Iceland is young, chic, full of funky fashion (the singer Bjorg shops at the Crazy Monkey) and the food is creative - for my birthday I ate grilled fresh corvina served with a scoop of chocolate ice cream melting into a salsa. Well, it didn’t work.


Greenland ice floes of summer


From Iceland I was able to spend three nights in Greenland, well, nights that are never night. It’s always daylight in the summer hours. I was flown to Kulusuk in the Arctic Circle and from that tiny airport (with seal coats for sale) I was loaded onto a red helicopter (put on the ear phones, please) and flown to Ammassalik, one of the few settlements on the Western shores where tourism tries to birth. It is not tourist friendly yet (backpacks and hikers boots are the norm): the hotel where I stayed had not seen a supply ship since September. (This was June). Therefore meals were not varied, but almost desperate.
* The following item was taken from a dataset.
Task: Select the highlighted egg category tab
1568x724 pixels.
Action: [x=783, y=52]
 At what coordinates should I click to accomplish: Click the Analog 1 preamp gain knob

There was one crafts artist selling tupilak creatures carved out of walrus ivory, reindeer horn or soapstone found in Greenland’s fjords - a bad luck charm against enemies - in the old days life was conjured in the figure and it was placed in a kayak of the one for whom the death wish was aimed- sort of like voodoo dolls - but watch out, if the spirit wasn’t conjured correctly, it could turn and kill the sender at the same time.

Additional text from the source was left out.